My second response is based on a report recently that said most job growth does not come from small businesses. This report said that about half of job growth actually comes from large companies. And another portion comes from public service jobs. So the thinking that by lowering taxes for small businesses the economy will grow is wrong. Or at least half wrong.

How does that tie into the tough choices we have to make for Medicare and Social Security? I hope the connection is obvious. Unless we fix those two programs, we won’t be able to grow our economy enough to keep the programs strong and effective. And that will severely hurt what this blog is all about, that is, "caring for your aging parents."

My solution? Twofold.
  1. Raise the upper limit of earnings from which FICA is taken. Right now it’s about $106,000 meaning that every dollar earned after that figure is not taxed for social security. I ask why? Oh yeah, I understand it’s about the formula tying the tax collected to your eventual payout. But that’s artificial. Medicare is not capped at that salary. Social Security should not be either. Based on the numbers I’ve read, raising the salary cap on FICA will solve close to half of the problem.
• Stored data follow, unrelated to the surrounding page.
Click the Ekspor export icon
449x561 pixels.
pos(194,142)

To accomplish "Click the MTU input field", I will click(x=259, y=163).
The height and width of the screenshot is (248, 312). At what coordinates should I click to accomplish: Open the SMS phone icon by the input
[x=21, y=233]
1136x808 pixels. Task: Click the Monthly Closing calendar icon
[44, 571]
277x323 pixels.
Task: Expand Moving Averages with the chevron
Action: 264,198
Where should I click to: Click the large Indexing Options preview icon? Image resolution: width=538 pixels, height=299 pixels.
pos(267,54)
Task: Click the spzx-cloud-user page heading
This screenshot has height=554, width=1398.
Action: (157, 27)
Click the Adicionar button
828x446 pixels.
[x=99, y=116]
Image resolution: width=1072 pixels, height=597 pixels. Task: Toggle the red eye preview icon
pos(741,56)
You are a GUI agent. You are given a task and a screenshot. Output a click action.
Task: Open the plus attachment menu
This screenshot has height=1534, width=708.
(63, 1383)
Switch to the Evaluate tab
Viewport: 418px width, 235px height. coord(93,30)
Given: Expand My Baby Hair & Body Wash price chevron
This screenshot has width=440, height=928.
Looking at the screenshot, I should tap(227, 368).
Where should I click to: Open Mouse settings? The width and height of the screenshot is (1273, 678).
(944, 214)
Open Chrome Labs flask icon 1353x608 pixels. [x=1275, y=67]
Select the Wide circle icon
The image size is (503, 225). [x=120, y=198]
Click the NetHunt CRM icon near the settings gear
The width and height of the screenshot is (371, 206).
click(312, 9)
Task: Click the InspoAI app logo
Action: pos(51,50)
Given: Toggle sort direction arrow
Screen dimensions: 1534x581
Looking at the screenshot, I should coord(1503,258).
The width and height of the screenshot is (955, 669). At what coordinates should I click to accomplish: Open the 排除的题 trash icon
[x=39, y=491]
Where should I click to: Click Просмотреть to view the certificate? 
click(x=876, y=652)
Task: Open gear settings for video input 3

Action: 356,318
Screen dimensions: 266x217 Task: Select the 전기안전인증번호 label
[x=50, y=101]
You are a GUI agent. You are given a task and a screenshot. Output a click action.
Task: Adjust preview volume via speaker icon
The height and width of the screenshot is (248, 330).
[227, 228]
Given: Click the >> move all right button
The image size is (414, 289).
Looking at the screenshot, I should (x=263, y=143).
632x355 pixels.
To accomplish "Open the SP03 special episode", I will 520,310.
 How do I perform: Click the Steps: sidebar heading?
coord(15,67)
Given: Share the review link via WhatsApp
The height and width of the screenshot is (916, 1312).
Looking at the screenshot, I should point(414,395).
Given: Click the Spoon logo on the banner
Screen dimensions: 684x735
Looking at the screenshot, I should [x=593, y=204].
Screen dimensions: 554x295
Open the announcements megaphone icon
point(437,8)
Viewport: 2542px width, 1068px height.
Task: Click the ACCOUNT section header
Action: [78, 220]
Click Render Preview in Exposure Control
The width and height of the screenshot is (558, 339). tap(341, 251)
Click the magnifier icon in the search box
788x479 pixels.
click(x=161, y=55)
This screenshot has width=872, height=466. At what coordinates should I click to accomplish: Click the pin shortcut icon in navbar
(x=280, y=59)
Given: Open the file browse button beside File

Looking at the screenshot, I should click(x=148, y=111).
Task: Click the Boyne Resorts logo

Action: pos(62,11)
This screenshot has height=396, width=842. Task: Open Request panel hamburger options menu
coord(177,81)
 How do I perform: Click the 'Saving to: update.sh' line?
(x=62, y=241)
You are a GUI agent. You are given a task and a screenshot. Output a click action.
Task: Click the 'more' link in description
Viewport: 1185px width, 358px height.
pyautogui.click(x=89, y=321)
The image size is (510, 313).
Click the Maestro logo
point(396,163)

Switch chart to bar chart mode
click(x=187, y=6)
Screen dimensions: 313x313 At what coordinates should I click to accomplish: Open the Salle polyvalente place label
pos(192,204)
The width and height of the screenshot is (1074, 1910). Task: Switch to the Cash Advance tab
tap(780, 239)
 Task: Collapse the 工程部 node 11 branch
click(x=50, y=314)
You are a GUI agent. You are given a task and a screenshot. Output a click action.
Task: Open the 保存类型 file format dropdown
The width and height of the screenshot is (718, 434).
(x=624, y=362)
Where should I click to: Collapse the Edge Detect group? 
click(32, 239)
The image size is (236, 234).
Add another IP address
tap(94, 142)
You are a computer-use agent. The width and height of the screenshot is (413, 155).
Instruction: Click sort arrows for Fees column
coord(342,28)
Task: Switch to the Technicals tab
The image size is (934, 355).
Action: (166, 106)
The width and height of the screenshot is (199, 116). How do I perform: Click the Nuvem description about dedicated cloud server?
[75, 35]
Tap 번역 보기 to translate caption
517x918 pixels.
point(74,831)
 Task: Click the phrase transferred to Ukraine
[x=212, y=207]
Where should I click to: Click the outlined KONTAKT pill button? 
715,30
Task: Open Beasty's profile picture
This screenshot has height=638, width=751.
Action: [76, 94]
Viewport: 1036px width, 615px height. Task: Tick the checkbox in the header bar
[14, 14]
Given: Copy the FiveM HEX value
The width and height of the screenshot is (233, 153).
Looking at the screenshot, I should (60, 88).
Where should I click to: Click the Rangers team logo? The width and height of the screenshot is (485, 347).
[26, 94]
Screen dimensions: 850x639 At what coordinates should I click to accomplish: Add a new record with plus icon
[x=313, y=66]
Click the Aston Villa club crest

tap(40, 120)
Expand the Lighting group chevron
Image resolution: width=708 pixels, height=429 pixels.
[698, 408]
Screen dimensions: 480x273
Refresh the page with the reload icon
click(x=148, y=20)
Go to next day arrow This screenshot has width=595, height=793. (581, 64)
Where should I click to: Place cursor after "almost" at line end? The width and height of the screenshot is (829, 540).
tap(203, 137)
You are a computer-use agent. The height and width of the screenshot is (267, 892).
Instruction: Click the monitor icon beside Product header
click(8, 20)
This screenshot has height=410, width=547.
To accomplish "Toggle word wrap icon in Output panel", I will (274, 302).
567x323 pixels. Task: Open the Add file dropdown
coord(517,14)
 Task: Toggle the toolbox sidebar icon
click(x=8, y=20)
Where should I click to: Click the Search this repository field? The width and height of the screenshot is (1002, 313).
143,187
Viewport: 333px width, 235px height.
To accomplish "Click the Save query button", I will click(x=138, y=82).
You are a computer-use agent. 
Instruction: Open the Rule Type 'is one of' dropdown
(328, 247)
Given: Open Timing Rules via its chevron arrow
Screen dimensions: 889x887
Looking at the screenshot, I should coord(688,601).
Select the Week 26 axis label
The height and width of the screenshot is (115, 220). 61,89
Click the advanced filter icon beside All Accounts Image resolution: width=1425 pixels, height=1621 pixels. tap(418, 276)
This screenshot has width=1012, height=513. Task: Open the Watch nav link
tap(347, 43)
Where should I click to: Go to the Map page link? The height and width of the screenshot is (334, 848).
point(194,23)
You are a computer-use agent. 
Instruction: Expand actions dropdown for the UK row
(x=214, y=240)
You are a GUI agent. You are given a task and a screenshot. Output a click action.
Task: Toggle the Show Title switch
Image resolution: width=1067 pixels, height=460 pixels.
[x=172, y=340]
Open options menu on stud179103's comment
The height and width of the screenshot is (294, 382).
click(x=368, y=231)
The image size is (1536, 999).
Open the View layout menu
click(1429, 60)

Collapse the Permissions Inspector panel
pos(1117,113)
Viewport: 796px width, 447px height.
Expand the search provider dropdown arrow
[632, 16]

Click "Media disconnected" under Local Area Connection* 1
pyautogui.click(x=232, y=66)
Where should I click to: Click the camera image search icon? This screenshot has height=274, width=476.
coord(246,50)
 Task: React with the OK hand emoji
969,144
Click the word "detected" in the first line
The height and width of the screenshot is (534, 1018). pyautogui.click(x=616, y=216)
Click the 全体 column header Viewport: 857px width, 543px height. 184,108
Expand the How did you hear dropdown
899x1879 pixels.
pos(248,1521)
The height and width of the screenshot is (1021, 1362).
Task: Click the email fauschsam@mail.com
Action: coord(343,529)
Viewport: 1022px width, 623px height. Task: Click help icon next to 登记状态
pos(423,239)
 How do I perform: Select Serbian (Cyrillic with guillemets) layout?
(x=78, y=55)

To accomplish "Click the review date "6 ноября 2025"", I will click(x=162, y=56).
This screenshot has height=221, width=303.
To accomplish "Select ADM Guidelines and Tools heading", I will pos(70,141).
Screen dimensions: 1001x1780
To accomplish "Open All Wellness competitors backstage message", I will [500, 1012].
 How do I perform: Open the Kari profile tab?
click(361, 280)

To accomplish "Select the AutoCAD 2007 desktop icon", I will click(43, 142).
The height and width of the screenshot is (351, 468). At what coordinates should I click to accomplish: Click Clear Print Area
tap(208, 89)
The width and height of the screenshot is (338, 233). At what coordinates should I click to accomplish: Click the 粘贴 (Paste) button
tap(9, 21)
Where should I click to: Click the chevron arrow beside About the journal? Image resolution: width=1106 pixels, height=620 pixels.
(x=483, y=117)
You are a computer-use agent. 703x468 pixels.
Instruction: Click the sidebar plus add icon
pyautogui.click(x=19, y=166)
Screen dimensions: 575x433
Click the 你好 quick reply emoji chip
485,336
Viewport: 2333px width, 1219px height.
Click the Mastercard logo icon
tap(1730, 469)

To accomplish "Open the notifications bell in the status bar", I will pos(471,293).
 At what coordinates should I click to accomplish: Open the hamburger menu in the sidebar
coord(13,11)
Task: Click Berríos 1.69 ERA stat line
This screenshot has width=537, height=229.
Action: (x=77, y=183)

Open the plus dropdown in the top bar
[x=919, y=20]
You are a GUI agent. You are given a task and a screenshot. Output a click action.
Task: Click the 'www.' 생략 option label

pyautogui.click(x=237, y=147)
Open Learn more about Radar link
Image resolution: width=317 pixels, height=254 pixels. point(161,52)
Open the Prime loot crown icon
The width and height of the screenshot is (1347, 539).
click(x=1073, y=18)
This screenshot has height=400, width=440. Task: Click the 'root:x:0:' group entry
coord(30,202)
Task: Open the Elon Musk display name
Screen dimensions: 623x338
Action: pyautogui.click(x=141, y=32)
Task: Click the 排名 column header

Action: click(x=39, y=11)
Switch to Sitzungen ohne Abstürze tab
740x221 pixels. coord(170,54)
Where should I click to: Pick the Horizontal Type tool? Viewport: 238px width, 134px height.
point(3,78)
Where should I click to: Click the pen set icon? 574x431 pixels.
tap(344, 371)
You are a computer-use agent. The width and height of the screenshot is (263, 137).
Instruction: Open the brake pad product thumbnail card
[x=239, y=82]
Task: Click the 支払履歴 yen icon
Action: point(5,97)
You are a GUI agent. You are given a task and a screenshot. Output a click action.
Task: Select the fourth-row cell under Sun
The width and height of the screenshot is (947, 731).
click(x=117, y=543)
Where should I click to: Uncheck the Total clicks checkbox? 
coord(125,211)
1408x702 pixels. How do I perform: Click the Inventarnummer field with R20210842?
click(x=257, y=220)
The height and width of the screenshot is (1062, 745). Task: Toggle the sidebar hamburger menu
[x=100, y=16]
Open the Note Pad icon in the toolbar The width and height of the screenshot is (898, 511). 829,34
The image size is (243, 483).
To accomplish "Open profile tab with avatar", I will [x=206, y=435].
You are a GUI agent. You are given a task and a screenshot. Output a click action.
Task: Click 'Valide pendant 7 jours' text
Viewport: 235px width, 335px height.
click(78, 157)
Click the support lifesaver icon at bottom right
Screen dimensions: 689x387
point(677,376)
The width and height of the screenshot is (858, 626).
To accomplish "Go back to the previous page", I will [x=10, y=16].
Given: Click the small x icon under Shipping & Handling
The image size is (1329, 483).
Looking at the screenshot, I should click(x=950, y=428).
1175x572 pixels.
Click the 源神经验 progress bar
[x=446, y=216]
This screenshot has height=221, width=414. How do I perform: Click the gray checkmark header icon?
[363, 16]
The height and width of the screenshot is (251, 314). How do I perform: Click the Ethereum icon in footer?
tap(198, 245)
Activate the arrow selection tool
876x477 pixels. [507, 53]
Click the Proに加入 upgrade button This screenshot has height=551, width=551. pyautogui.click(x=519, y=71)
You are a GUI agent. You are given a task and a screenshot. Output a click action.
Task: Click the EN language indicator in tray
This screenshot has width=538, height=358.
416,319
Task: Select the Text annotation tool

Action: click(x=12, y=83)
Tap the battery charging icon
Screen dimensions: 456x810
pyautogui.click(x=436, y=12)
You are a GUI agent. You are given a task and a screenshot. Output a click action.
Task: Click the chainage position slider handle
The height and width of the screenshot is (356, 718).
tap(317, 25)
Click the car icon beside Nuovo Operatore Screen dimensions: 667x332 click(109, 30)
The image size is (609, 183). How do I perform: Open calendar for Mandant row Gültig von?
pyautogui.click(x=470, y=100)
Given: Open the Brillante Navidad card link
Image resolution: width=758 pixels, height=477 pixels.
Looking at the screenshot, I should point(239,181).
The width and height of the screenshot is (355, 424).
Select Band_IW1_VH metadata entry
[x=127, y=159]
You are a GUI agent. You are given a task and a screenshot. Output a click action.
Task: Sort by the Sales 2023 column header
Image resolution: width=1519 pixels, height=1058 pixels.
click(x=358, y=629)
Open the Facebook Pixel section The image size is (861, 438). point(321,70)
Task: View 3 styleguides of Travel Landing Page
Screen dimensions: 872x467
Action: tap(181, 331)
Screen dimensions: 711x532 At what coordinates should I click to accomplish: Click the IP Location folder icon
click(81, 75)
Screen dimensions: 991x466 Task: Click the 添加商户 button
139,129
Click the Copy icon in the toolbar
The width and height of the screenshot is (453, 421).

  2. Raise the age of eligibility for Social Security. It was done with my generation – I can’t qualify for full benefits until I’m 66, as opposed to the 65 it was when the program began – so why not do it again? If we gradually raise the age to 69, we could solve the other half of the problem. Or close.
A lot of policy wonks agree so I hope the legislators accept this thinking. And, by the way, in the spirit of full disclosure, my family would suffer a little from raising the salary cap. I’m willing to accept that loss and it won’t stop me from creating a new job with my small business.